US Secret Service probed after sensitive files left on Metro train

A contractor working for the US Secret Service walked onto a Washington, DC Metro train carrying two tapes full of extremely sensitive data. He got off at his stop carrying neither.

A few years later, the US Secret Service is under investigation for what’s being described as the “immense breach”.

Washington DC metro train. Image from Shutterstock

The tapes contained personal information about all agency employees, contacts and overseas informants, according to Fox News, which interviewed multiple law enforcement and congressional sources for the story.

The extremely sensitive personal data included Social Security Numbers, home addresses, information about family members, phone numbers, dates of birth, medical information, bank account numbers, employment information, driver’s license numbers, passport numbers, and biometric information – all of which were secured only with “very basic encryption”, according to Fox News who quoted a Secret Service source with knowledge of the incident:

"It was very basic encryption. Let's just say it wouldn't take a genius to crack it."

This contradicts the Secret Service’s account.

Secret Service spokesman Ed Donovan told Fox News that the data was secured by “multiple layers of security”:

"In February of 2008, a contract employee whose function was to maintain, secure and transport this type of information lost two 'back-up' tapes on the DC Metro while transporting them to an off-site facility. These back-up tapes were not marked or identified in any way and were protected by multiple layers of security. They could not be accessed without the proper equipment, applications and encoding."

The Department of Homeland Security Office of Inspector General (DHS-OIG) is investigating the incident.

Secret serviceIt’s only one of 13 ongoing investigations into the Secret Service, dubbed “Culture of Secret Service” and launched at the behest of the Senate Homeland Committee following the Cartagena, Colombia prostitution scandal in April.
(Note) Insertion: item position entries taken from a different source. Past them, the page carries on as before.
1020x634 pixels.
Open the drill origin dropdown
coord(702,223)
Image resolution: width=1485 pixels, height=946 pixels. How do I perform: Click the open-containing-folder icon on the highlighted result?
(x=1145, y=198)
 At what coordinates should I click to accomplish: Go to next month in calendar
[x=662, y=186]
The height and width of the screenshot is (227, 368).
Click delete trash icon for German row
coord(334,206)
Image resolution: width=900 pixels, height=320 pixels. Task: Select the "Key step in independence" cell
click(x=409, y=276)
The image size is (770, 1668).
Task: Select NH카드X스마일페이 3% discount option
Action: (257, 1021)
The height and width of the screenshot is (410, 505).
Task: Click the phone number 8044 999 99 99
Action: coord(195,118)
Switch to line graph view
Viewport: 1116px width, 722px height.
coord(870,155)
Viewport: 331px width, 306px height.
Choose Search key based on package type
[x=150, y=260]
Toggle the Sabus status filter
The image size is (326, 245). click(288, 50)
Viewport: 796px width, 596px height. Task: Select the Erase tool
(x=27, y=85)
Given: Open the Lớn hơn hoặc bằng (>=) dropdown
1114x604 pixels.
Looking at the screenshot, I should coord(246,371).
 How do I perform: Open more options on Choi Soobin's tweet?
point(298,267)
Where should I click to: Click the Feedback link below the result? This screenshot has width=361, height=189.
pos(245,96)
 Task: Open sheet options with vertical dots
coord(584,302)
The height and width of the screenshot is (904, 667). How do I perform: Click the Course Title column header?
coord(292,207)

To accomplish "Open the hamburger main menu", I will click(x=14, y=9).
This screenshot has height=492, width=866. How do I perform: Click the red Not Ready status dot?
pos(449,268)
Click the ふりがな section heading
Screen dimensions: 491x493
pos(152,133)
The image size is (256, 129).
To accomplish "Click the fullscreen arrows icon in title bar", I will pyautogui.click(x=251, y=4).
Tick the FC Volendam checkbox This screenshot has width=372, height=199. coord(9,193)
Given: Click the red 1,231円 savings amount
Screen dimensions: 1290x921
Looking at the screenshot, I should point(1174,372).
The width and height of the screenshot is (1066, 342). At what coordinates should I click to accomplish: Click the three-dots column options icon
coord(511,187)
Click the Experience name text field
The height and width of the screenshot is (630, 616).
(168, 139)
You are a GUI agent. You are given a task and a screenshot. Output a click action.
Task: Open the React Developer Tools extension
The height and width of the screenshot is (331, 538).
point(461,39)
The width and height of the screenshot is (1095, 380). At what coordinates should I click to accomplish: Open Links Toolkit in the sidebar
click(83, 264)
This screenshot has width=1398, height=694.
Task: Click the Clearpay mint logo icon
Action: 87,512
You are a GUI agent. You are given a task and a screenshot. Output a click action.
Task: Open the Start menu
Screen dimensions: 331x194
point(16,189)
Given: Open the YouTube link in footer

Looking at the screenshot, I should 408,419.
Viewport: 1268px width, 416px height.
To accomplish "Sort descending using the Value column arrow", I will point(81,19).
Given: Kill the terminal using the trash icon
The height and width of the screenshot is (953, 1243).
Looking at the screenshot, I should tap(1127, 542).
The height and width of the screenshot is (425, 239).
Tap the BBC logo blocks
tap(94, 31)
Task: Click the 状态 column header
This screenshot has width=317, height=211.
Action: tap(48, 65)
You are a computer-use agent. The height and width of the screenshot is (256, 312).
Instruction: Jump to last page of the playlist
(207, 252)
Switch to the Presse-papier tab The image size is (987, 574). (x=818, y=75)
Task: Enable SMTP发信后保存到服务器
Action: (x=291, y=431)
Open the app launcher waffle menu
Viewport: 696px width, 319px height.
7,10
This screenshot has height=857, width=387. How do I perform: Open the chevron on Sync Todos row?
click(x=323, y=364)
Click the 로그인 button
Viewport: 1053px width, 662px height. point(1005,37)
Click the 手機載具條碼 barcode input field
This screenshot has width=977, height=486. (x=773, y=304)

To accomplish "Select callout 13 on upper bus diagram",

The DHS-OIG report on the agency’s culture is expected in the spring.

The tapes were lost on the Red Line of the Metro in 2008 by a reportedly young, low-ranking employee of a private contracting company hired to transport them from headquarters to a secure vault in Olney, Md., where, Fox says, government agencies store contingency plans, documents and other backup material.

The employee volunteered to drop off the tapes because he lived near the vault, but he got off at the Glenmont, Md., Metro stop without the tapes.

Sources told Fox News that Secret Service failed to follow strict DHS protocols for reporting and responding to privacy incidents involving personally identifying information (PII).

Secret Service officials contacted Metro Transit Police and asked them to keep an eye out for the tapes but filed no police report. Neither did they inform law enforcement or affected staff of the severity of the breach, the sources said – basically, they just whitewashed the incident.

One source told Fox that it’s typical for the agency:

"They just covered it up so they wouldn't get in trouble, so they wouldn't be scrutinized for such a huge breach of security... That's why OIG opened up a case on this matter—and the other ones they've opened up are similar in that they show efforts on the part of Secret Service leadership to whitewash security breaches."

At the time of the prostitution scandal, President Obama praised the Secret Service overall, saying that the conduct of “a couple of knuckleheads” shouldn’t detract from the agency’s good work.

The prospect of losing a backup tape (or two) isn’t going away as long as humans are frail, error-prone humans.

Does it reflect a more pervasively weak approach to security?

Let’s withhold judgment until the report comes out.

But if the report confirms the allegations of weak encryption on the tapes, failing to follow DHS protocol in properly reporting breaches, and failing to inform the many staff members whose PII was lost, then for shame, Secret Service, for shame.


Washington DC metro train image from Shutterstock.